In Shelter’s investigation every family lived in a single room which significantly disrupts the children’s ability to play, do homework and carry out any kind of daily routine.
A quarter of the families had no access to a kitchen at all, and the rest had to make do with shared facilities. Struggling to cook meals, more than half of parents said they rely on expensive and unhealthy takeaways. And two-thirds had to eat family meals on the bed or floor of their room.
Half of the families had to share toilet and bathroom facilities with other households, often with filthy conditions and unlockable doors, meaning strangers could walk in at any moment
More than a third of parents had to share a bed with their children. Three quarters say bedtimes have become difficult and half say their children are more tired.

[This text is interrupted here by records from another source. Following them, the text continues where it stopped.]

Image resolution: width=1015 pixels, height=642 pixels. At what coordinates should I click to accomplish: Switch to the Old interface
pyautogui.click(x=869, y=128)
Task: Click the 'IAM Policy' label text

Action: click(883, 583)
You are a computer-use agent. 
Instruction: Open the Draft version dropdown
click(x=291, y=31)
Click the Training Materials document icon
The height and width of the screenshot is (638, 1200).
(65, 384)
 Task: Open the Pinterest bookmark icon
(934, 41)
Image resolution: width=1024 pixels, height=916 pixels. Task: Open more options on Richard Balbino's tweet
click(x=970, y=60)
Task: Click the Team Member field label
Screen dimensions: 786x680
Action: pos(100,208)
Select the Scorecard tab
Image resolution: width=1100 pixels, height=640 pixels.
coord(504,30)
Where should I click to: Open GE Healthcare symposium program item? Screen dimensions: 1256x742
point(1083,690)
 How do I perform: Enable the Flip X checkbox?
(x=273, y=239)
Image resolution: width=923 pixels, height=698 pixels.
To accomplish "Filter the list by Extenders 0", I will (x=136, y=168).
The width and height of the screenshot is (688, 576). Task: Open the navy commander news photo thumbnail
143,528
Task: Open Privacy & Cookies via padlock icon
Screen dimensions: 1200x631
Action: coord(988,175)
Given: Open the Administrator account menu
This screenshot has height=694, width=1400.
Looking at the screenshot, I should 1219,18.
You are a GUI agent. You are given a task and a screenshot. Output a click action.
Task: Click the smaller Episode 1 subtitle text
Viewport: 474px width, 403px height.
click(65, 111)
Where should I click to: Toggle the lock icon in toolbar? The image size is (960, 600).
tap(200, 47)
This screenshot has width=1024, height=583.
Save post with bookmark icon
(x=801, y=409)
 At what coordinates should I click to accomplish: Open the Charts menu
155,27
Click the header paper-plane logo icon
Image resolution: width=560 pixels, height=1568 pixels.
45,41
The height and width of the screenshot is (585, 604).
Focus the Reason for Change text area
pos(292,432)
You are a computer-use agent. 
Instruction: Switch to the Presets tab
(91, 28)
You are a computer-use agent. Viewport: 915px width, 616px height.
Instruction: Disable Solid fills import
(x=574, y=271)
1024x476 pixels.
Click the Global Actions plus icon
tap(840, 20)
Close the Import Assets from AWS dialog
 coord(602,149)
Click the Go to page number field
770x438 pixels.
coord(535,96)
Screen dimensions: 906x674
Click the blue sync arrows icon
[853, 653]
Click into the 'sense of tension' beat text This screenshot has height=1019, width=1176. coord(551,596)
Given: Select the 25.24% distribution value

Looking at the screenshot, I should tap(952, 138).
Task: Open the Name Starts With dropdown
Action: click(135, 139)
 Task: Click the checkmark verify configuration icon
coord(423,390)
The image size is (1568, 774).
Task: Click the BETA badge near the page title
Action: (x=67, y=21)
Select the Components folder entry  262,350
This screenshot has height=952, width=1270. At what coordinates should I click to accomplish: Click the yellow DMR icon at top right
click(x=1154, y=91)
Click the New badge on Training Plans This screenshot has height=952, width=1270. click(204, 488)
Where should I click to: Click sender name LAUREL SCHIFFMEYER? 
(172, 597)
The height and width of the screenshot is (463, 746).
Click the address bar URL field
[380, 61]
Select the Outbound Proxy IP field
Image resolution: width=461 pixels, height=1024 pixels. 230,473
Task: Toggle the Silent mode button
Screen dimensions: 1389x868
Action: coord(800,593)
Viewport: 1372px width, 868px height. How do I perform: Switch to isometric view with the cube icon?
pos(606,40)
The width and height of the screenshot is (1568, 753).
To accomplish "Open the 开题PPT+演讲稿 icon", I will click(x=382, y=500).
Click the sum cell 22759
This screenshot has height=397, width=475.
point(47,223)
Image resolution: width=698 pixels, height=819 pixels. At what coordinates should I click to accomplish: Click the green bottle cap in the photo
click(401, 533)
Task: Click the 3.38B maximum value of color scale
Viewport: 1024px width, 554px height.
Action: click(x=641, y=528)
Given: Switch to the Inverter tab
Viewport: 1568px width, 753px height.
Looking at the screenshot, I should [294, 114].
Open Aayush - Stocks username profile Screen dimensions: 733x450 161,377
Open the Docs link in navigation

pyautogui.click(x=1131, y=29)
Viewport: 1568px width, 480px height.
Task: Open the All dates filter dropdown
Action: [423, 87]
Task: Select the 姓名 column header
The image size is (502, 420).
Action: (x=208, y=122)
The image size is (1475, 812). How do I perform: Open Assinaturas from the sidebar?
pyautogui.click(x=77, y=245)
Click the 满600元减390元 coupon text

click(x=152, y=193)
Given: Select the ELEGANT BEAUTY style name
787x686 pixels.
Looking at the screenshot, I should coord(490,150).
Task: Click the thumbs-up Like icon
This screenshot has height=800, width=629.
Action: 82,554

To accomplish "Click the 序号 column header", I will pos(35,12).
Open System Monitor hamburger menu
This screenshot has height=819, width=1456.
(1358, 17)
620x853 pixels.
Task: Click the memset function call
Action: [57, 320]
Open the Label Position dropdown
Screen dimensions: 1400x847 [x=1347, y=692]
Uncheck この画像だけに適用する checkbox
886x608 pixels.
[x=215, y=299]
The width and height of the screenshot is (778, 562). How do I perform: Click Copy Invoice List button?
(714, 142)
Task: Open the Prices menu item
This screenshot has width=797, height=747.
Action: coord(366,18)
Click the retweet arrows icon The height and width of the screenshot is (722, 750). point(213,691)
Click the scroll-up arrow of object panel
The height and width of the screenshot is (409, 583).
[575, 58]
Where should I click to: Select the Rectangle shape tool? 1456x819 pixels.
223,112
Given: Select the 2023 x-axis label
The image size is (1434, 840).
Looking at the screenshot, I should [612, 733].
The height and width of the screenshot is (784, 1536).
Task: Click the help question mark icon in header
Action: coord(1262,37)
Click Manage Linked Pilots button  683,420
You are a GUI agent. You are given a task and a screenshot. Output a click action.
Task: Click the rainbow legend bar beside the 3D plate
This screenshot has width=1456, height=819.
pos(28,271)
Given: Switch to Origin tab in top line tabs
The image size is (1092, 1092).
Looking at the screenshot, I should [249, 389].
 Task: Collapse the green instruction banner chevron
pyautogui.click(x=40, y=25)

Shelter manager, Vicky Hines said: “It’s a national scandal that the number of homeless children in Britain has risen every year for the last decade.
“No child should have to spend Christmas without a home – let alone almost 5,000 children in West Midlands.
“Many of us will spend Christmas day enjoying all of the festive traditions we cherish, but sadly it’ll be a different story for those children hidden away in cramped B&Bs or hostel rooms.
“Imagine living in a noisy strange place full of people you don’t know, and waking up exhausted from having no choice but to share a bed with your siblings or parents.
“That’s why our frontline advisers will continue to work tirelessly to help more families fighting homelessness. But we can’t do this alone. We’re asking people to help a homeless family and make giving to Shelter their new Christmas tradition.”